Controversial plans for a Tesco supermarket in Birmingham have been thrown out by a planning committee over fears of increased traffic congestion.
More than 2,000 people signed petitions opposing the Tesco plan for the derelict Meteor Ford site in St Mary’s Row Moseley.
The city council planning committee voted by a narrow margin of seven to six against the controversial plan fearing the store did not have enough parking spaces, would leave surrounding roads grid-locked and see small traders leave the village.
It also means an NHS health centre and GPs surgery, linked to the Tesco plan, could also be lost to the area.
The residents were also warned that their celebrations could be short-lived as the developer Exmax, is likely to lodge a costly appeal to the Government planning inspector.
Fiona Adams of the Moseley Society said: “I am absolutely delighted. The committee could see what a dreadful impact this would have.”
Coun Emily Cox (Lib Dem, Moseley and Kings Heath), who joined residents at the meeting, said: “Local people were listened to, this is a victory for democracy and common sense.”
The committee debated the issues for an hour, having already held two discussions in the Council House, a site visit and a public meeting on the plan.
They were told by officers, who had recommended approval, that while some existing shops may lose trade, others will be boosted by the additional visitors.
And that a detailed traffic survey by consultants Bellamy Roberts had shown that the additional traffic could be accommodated with mitigation measures, including new traffic light phasing at the main junctions.
Coun Mike Sharpe (Lab Tyburn) said: “I used to drive the number 50 bus through Moseley and the traffic was bad then. It was absolute chaos. To stick a great supermarket there will cause more problems.”
While Coun Daphne Gaved (Lib Dem South Yardley) added: “There are already two supermarkets there.
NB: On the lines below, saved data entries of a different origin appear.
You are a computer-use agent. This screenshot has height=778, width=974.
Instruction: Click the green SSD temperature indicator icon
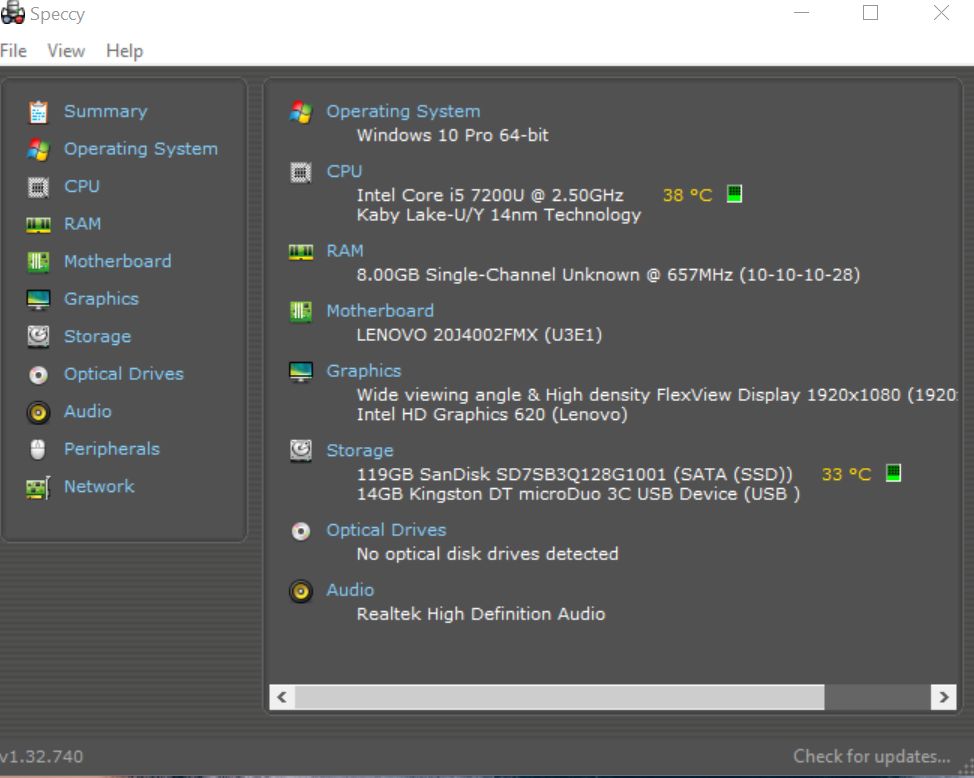click(x=893, y=473)

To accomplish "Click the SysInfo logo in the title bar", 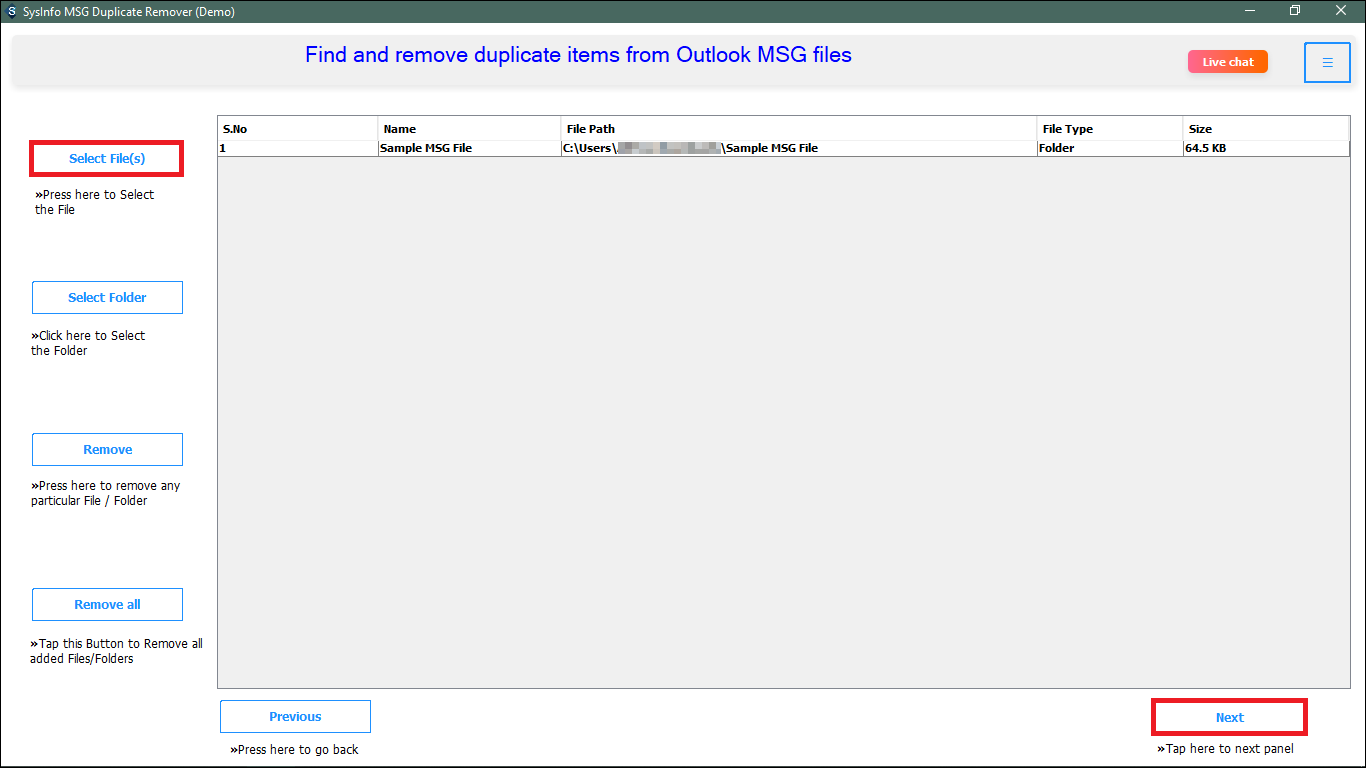I will 11,11.
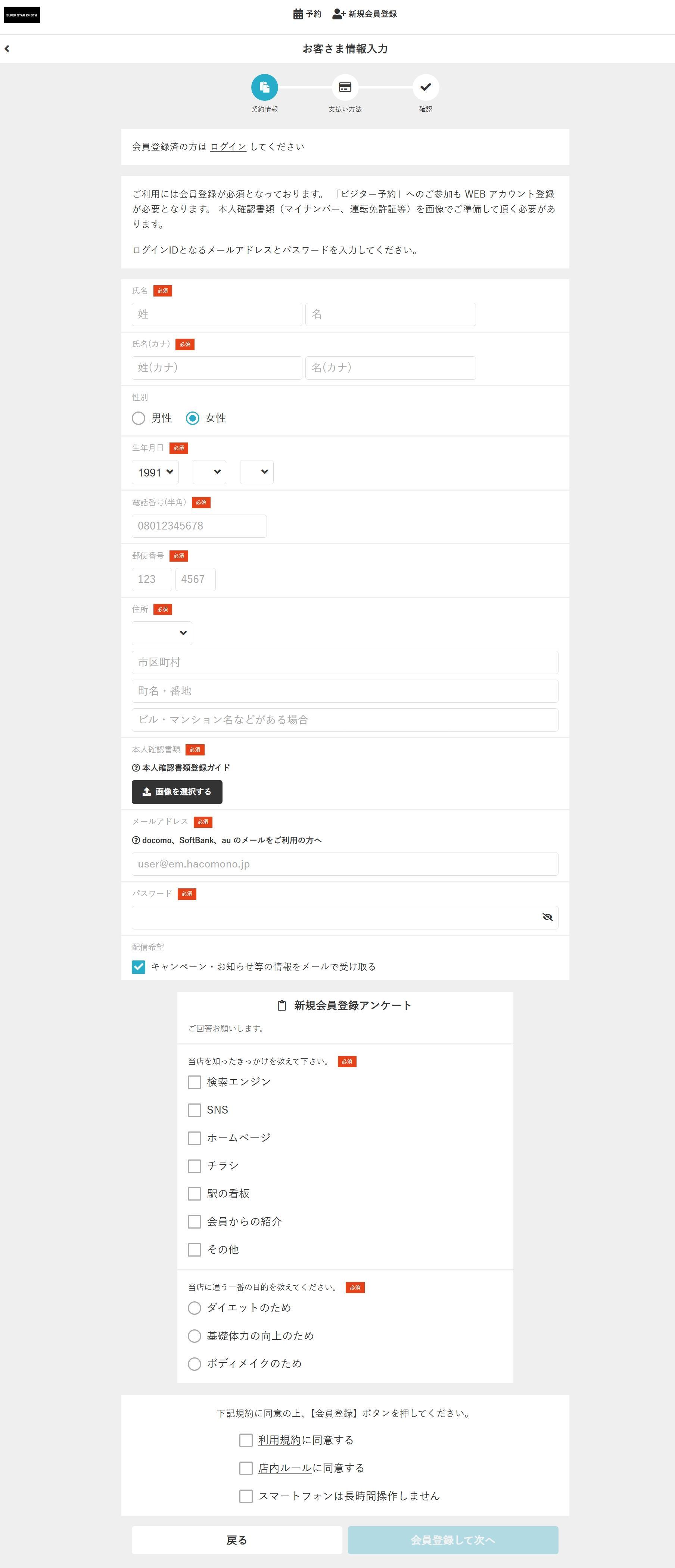The width and height of the screenshot is (675, 1568).
Task: Click the Super Star 24 Gym logo
Action: pyautogui.click(x=22, y=15)
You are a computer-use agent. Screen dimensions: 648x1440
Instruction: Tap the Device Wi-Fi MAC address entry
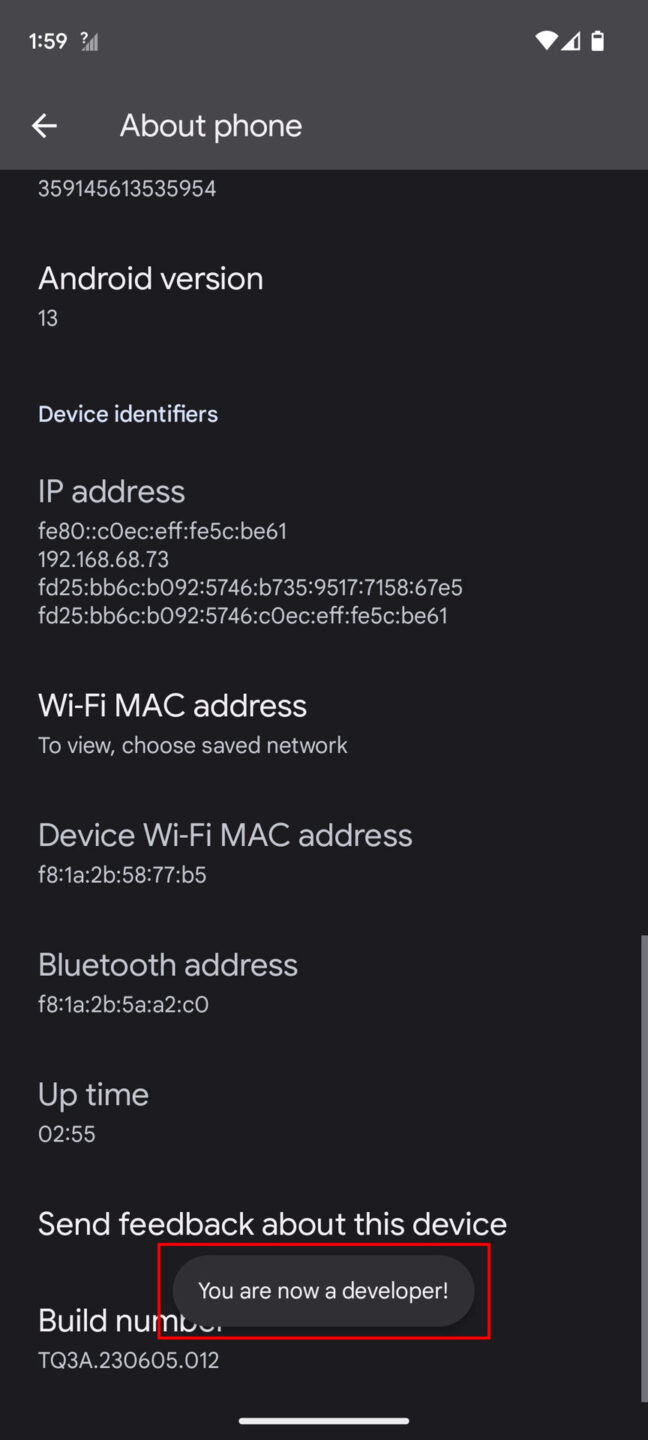pos(225,852)
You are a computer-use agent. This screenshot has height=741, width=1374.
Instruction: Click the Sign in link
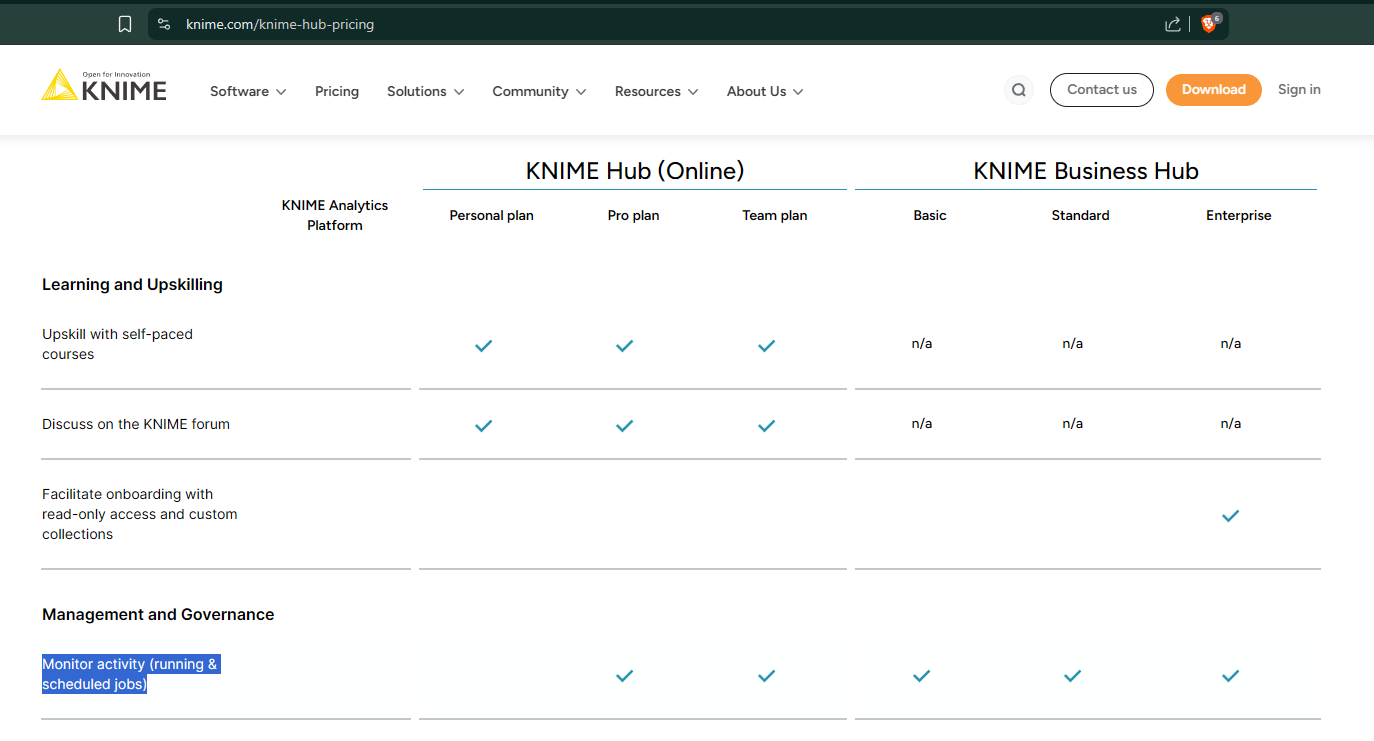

That’s enough.”
Coun Ian Ward (Lab Shard End) said that while the situation was far from ideal the “eyesore” site needed to be developed and the alternatives could be far worse, such as a larger store with no health centre. “This application has a lot of merit, I think we should go with it.”
Committee chairman Peter Douglas Osborn (Con Weoley) summed up saying: “No one is completely happy with this, but it is the best plan we have.”
Residents will now be bracing themselves for a public inquiry or looking for alternative developers to come forward to regenerate the site. The Moseley Forum will debate alternative ideas at its meeting at the Moseley Exchange on March 3 at 7.15pm.